BRANO CITATO:
────
Nel merito, si tratta di un tipo di adozione in “casi particolari”, che può essere proposto anche da persona singola, ai sensi del combinato disposto dell’art. 44 lettera D e dell’art. 7 della medesima L. 184/83 e successive modifiche: “Nessuna limitazione è prevista espressamente, o può derivarsi in via interpretativa, con riferimento all’orientamento sessuale dell’adottante o del genitore dell’adottato, qualora tra essi vi sia un rapporto di convivenza”. Il punto è quindi l’interesse del minore e la tutela delle sue relazioni in essere per garantirgli una continuità affettiva: “Il cuore delle motivazioni di questa straordinaria sentenza – spiega Titti Carrano, legale delle due donne – è multiplo. Da una parte la giudice risponde al parere negativo del PM che contesta la scelta della lettera D dell’art. 44 in quanto la piccola Irene non si trova in stato di abbandono, dicendo che si tratta di una questione già superata dalla giurisprudenza. Infatti la lettera D è stata voluta dal legislatore per dare una cornice giuridica a tutte quelle situazioni in cui non si può procedere all’adozione legittimante, nell’interesse del minore ad avere garantito il diritto alla continuità affettiva con le persone di riferimento. Dall’altra, la presidente Cavallo si rifà alla sentenza della Corte d’Appello di Firenze del 2012 in cui, concedendo la lettera D a coppia eterosessuale non sposata, di fatto venivano parificate le unioni civili – eterosessuali in quel caso – con il matrimonio, per concludere che, appellandosi alla Corte costituzionale, non si può discriminare una coppia sulla base dell’orientamento sessuale”.
────
MATERIALE FORNITO:
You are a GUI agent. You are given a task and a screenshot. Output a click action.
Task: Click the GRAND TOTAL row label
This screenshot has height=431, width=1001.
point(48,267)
────
CONSEGNA 1: Nel brano sulla sentenza di adozione, quale sentenza richiama la presidente Cavallo?
CONSEGNA 2: Prosegua il brano sulla sentenza di adozione a partire dal punto in cui si interrompe.

RISPOSTA 1: La sentenza della Corte d'Appello di Firenze del 2012.

RISPOSTA 2:
Una sentenza ineccepibile, dunque, che tiene conto anche della giurisprudenza della Corte di Strasburgo (le cui indicazioni ogni giudice è obbligato a rispettare): “In ballo – continua Carrano – c’è la più alta giurisprudenza italiana e internazionale. Siamo di fronte a una sentenza inattaccabile dal punto di vista giuridico, completa nelle argomentazioni tecniche e frutto di una approfondita istruttoria, svolta anche con l’ausilio di una Consulenza Tecnica d’Ufficio, la prima fatta in Italia su una coppia omosessuale. La notizia arriva in un momento in cui l’Italia si sta impegnando per fare i conti con la sua storia, per troppo tempo rimasta indietro rispetto alla contemporaneità. Inclusione, uguaglianza, non discriminazione è la battaglia sociale che coinvolge ogni cittadino e cittadina, e che non può essere persa”. Nemmeno in tempi di Sinodo.